Count the lines below that contain the string "Expand", with case counting, and give only the number.

-------------------------

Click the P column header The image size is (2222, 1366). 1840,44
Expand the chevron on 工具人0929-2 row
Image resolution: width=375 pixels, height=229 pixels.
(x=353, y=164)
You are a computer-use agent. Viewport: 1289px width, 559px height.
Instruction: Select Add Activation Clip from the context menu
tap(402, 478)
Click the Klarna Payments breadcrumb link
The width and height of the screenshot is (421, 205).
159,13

-------------------------

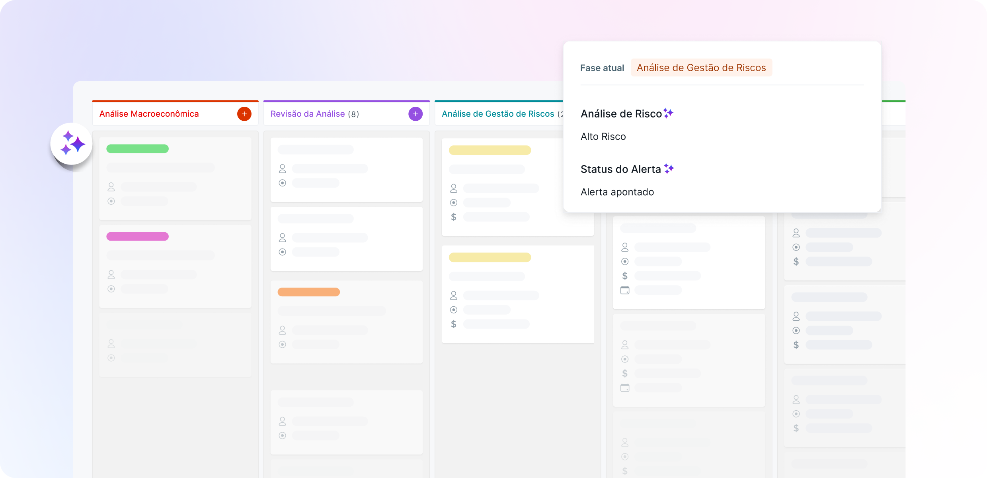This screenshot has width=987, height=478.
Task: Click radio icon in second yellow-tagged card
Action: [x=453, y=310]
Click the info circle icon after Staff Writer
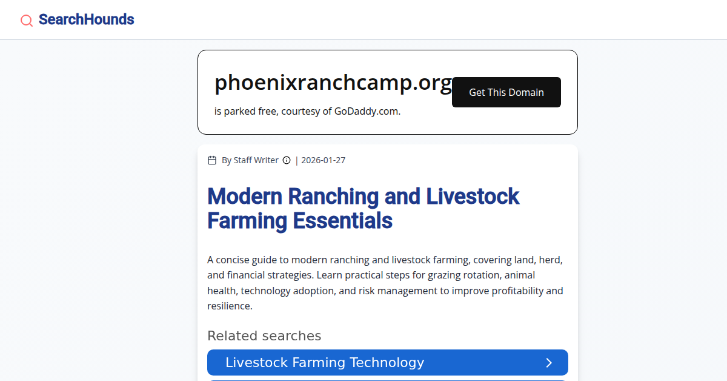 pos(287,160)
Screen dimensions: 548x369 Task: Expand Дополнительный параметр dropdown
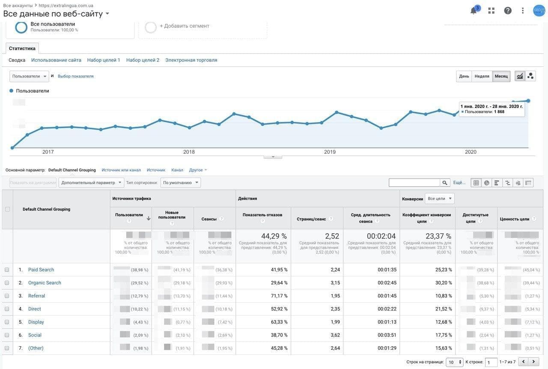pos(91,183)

-------------------------

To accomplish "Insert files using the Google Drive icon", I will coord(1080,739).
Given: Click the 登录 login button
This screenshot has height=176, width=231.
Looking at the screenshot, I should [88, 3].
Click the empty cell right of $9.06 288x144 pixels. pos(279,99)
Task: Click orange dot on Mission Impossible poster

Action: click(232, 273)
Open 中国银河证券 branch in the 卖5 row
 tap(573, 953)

-------------------------

Reply to the exercise >> 2